Face au spectre des pénuries de pétrole qui pointent à l’horizon, le ministère mauritanien du pétrole et la Commission Nationale des Hydrocarbures (CNH) font désormais la cour à Addax et au coréen SK B&T.
Le premier a obtenu un contrat d’approvisionnement en mode gré à gré pour une durée de 6 mois alors qu’ au mois de janvier, il était classé premier suite à un appel d’offres international lancé par la Commission Nationale des Hydrocarbures (CNH). Contre toute surprise, cet appel d’offres avait été déclaré infructueux le 24 février par Abdessalam Ould Mohamed Salah (photo) Ministre du Pétrole, des Mines et de l’Energie. Une erreur stratégique? C’est l’avis de beaucoup d’observateurs qui estiment que les conditions du marché pétrolier étaient beaucoup plus favorables au début de l’année.

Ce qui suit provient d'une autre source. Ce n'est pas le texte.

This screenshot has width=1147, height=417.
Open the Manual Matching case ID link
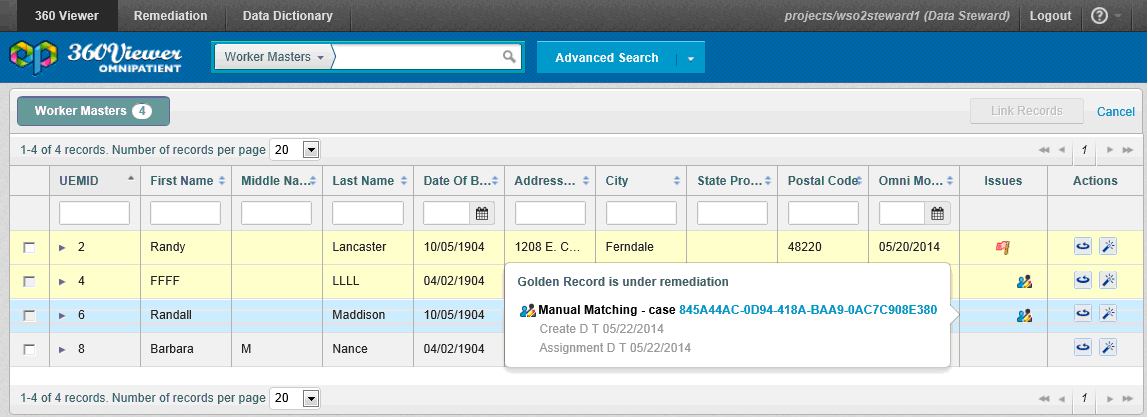[x=807, y=310]
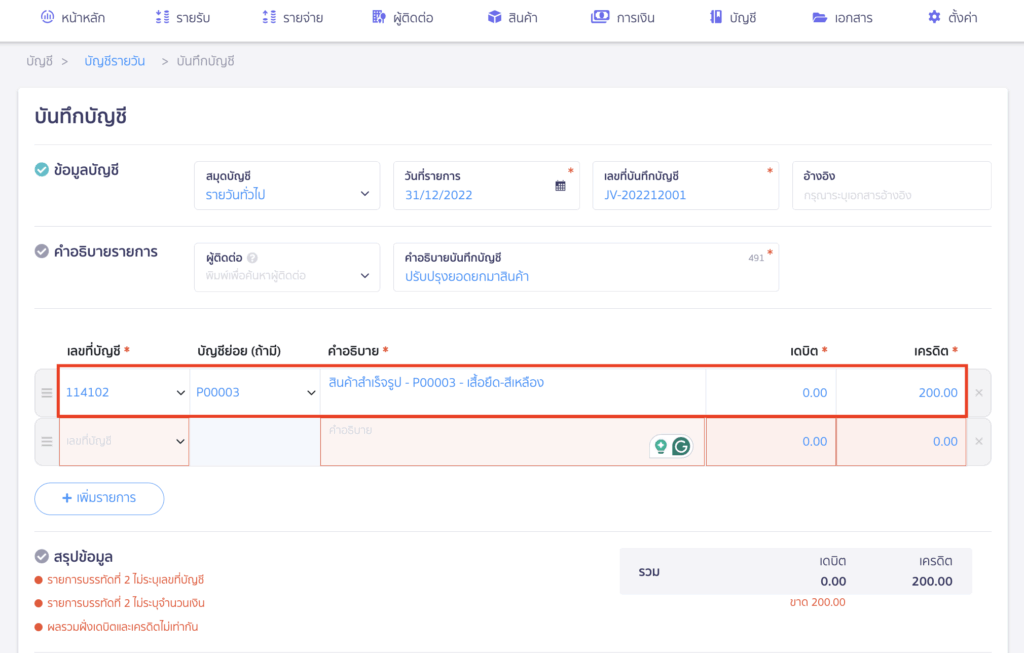Click the Grammarly icon in description field
The image size is (1024, 653).
point(681,447)
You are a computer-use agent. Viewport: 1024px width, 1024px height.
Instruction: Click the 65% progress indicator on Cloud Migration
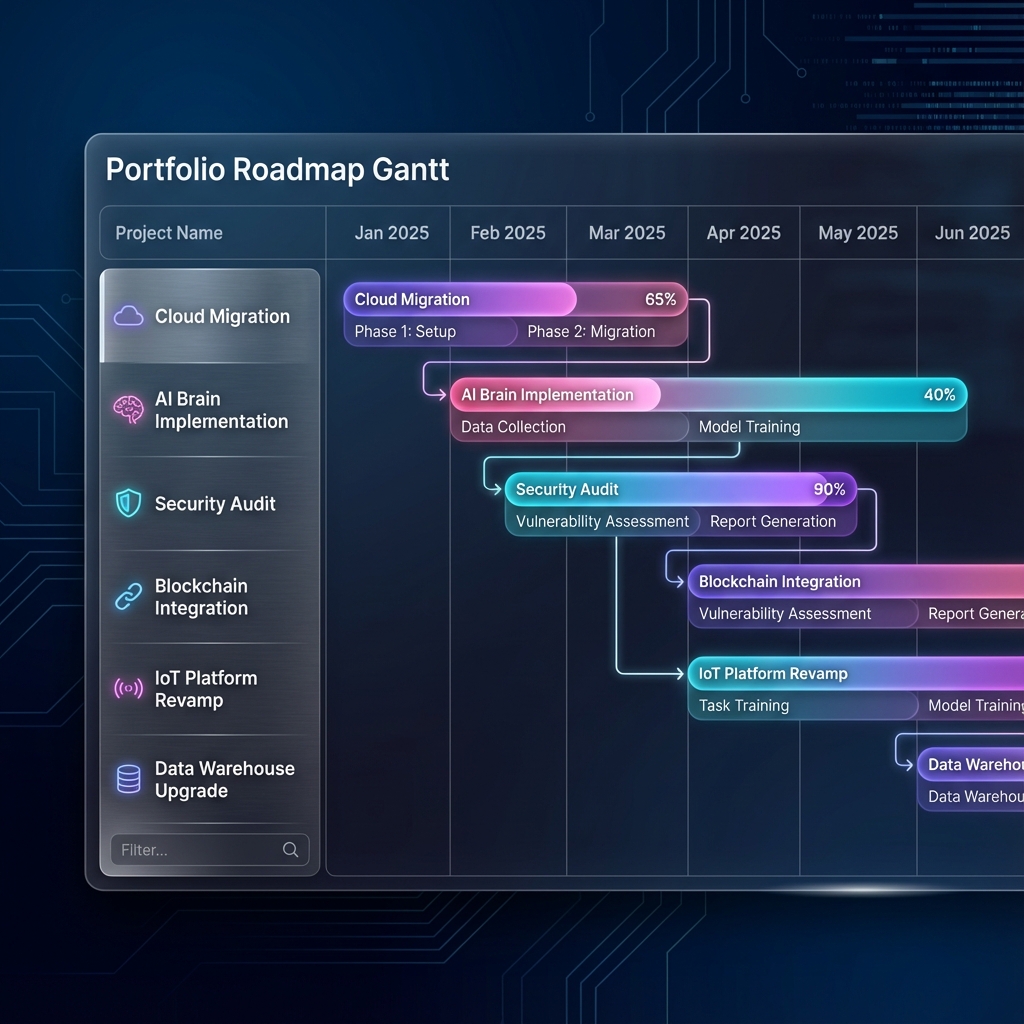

Entre le moment de l’annulation de l’appel d’offres pour l’approvisionnement du pays à partir du 15 avril et la date de signature du gré à gré à la fin mars, le prix pétrole est passé du simple au double. La Mauritanie va devoir se saigner à blanc pour acheter 500 mille tonnes de fioul.
Pour sa part, le coréen SK B&T, a ravi le bunkering, sans déployer d’efforts vu que c’est la partie mauritanienne qui lui faisait la cour. Selon nos informations, aucun des acteurs importants du bunkering n’a voulu prendre de risques sur le marché mauritanien connu pour la vétusté de ses installations et nécessitant constamment un bateau en appoint. Est-ce à dire que l’Etat va là aussi devoir éponger la grosse ardoise fiscale que lui devait coréen SK B&T.
En tout cas, en ce qui concerne Addax, la puissance publique, la Société nationale industrielle et minière (SNIM) et la Société mauritanienne d’électricité (Somelec) vont renoncer aux cautions et dédommagements (35 millions au bas mot) pour signer avec Addax à des conditions qu’il reste à élucider. Désormais en position de force face à un ministère du pétrole qui n’avait pas prévu le conflit russo-ukrainien et à une Commission Nationale des Hydrocarbures (CNH) aux appels d’offres infructueux, les traders ont tout le loisir de dicter leur désidératas. Ils seront toujours moins cher que le marché spot. Morale de l’histoire, qui fait des erreurs dans le pétrole paie cash.